Only the lines below starting at the one containing "The width and height of the screenshot is (1512, 808)." and ending at the one containing "You are a computer-use agent. Viewport: 1456px" belong in the answer, each copied exactly.

### DATA TO PROCESS
◆ ◆ ◆ ◆

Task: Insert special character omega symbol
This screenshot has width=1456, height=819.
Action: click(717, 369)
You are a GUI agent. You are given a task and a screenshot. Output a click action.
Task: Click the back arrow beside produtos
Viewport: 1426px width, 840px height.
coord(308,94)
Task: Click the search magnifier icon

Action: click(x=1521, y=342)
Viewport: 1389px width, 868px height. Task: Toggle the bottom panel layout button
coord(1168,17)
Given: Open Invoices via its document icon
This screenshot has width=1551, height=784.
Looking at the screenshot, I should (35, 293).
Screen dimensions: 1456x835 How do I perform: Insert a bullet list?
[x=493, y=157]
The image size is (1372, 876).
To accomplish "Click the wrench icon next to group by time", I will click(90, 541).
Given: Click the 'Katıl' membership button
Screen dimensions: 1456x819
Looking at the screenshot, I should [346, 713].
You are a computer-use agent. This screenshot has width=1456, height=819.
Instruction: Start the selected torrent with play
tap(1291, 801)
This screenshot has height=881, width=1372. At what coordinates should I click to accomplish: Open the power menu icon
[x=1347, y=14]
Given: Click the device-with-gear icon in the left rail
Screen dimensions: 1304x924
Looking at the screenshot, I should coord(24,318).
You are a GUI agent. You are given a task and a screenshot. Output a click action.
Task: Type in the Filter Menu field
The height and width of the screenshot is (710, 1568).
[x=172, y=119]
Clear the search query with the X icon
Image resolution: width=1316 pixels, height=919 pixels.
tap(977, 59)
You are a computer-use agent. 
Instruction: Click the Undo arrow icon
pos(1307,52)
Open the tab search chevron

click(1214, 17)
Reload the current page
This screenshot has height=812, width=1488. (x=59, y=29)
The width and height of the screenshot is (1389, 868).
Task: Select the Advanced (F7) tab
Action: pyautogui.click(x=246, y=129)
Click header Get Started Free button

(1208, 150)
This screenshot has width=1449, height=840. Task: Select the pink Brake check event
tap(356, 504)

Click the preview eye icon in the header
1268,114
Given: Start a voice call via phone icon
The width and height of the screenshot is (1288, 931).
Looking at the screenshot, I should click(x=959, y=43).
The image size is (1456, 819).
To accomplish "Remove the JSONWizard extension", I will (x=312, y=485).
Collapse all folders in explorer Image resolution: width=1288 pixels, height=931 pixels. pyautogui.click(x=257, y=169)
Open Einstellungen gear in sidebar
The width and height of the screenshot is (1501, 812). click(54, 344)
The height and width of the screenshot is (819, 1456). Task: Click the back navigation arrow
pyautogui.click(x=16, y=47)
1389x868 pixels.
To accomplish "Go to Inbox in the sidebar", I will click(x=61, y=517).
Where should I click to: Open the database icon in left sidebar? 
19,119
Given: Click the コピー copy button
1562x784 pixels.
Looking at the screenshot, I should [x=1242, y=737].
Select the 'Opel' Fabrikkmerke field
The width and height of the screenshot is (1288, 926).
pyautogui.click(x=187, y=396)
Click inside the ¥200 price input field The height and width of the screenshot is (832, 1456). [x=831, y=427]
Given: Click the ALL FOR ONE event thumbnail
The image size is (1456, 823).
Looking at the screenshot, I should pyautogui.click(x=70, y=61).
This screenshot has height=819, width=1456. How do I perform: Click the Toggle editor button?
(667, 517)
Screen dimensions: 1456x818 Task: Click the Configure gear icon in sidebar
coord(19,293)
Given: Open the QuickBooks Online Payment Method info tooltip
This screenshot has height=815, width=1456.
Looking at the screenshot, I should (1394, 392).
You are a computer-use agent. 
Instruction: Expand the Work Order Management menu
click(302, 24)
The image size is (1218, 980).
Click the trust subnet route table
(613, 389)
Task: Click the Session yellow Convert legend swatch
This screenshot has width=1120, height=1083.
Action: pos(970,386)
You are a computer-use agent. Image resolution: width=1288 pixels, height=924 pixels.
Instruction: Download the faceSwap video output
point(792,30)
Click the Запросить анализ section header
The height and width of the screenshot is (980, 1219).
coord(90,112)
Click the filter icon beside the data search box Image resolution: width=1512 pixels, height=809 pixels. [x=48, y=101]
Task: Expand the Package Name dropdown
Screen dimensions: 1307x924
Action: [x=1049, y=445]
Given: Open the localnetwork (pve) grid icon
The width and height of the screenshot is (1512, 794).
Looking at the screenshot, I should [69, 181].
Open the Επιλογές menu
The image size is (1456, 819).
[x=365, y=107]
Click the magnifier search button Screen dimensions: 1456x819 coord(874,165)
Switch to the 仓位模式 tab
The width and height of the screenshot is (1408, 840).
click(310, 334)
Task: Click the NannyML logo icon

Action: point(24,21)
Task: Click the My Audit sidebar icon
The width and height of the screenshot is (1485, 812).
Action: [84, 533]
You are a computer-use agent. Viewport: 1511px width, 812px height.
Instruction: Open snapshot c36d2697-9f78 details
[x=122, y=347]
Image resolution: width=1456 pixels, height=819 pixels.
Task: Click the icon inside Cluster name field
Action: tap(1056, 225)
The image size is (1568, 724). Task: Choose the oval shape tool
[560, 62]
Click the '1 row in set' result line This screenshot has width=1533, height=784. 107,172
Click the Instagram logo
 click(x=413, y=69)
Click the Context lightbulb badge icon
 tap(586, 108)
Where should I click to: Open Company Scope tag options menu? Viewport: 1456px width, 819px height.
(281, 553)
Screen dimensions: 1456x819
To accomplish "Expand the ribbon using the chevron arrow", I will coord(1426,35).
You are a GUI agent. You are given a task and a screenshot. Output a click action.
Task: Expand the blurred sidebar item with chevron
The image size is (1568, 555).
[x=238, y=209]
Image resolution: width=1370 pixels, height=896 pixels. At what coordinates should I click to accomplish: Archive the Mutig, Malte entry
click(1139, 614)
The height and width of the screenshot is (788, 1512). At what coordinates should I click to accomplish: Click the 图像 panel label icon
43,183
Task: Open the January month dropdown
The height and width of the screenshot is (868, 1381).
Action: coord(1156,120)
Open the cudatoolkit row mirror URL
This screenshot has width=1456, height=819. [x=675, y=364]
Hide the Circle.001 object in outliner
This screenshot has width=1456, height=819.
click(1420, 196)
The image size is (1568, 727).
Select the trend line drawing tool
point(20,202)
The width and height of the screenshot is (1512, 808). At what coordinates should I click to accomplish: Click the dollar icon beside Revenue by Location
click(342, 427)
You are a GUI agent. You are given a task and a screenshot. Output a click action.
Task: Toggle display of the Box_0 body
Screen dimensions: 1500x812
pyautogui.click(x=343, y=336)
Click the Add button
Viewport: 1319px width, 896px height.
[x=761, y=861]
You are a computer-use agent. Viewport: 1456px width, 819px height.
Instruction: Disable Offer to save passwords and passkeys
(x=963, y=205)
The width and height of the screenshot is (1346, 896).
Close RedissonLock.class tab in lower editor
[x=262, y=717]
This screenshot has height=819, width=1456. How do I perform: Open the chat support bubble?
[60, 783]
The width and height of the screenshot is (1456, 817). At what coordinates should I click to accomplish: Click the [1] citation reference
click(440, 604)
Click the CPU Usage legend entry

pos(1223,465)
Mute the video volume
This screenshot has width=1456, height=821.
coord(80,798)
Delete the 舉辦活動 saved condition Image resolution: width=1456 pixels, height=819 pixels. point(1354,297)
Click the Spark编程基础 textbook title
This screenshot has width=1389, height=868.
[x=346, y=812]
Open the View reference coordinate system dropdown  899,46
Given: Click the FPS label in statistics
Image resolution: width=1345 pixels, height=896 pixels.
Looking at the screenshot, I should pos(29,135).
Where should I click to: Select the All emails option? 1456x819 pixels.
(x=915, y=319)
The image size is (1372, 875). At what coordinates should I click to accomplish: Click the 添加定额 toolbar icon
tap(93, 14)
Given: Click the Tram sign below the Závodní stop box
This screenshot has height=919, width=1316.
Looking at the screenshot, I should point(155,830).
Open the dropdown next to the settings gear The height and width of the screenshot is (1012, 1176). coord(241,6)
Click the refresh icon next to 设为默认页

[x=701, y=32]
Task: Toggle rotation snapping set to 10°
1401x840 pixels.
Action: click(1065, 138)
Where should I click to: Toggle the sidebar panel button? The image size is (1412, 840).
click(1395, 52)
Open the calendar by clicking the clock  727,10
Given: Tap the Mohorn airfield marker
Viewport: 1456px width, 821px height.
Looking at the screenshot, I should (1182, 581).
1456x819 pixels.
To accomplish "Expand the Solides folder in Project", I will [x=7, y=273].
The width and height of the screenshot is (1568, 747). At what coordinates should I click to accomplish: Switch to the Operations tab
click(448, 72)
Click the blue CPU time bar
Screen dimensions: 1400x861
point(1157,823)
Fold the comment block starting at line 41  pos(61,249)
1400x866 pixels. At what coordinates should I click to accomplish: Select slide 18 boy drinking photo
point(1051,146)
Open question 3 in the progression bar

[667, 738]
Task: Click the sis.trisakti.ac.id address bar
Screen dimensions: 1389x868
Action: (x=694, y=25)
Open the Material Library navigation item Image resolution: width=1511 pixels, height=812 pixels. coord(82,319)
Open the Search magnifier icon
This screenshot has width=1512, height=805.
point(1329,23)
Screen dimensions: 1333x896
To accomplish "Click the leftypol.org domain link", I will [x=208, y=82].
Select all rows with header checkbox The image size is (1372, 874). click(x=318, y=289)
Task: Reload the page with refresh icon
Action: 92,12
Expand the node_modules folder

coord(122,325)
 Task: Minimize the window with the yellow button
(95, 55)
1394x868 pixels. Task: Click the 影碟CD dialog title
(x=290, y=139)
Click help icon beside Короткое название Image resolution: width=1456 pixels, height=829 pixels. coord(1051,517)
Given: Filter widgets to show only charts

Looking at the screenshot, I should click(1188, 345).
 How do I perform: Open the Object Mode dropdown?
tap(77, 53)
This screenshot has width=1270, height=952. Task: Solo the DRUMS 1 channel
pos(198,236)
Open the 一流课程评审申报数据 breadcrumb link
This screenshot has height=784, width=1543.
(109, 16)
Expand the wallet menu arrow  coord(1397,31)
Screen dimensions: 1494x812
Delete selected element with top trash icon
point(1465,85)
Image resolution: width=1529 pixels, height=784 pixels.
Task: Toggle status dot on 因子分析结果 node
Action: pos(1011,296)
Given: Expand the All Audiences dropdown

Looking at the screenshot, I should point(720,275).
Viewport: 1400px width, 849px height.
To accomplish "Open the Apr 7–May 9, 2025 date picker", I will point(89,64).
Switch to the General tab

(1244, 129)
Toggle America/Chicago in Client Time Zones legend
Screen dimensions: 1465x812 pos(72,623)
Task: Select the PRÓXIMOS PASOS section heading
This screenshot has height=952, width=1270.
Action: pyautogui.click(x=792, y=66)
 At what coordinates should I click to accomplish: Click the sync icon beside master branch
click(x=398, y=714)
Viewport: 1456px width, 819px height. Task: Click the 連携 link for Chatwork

◆ ◆ ◆ ◆

### EXERCISE RESPONSE
The width and height of the screenshot is (1512, 808). At what coordinates should I click to accomplish: Click the dollar icon beside Revenue by Location
click(342, 427)
You are a GUI agent. You are given a task and a screenshot. Output a click action.
Task: Toggle display of the Box_0 body
Screen dimensions: 1500x812
pyautogui.click(x=343, y=336)
Click the Add button
Viewport: 1319px width, 896px height.
[x=761, y=861]
You are a computer-use agent. Viewport: 1456px width, 819px height.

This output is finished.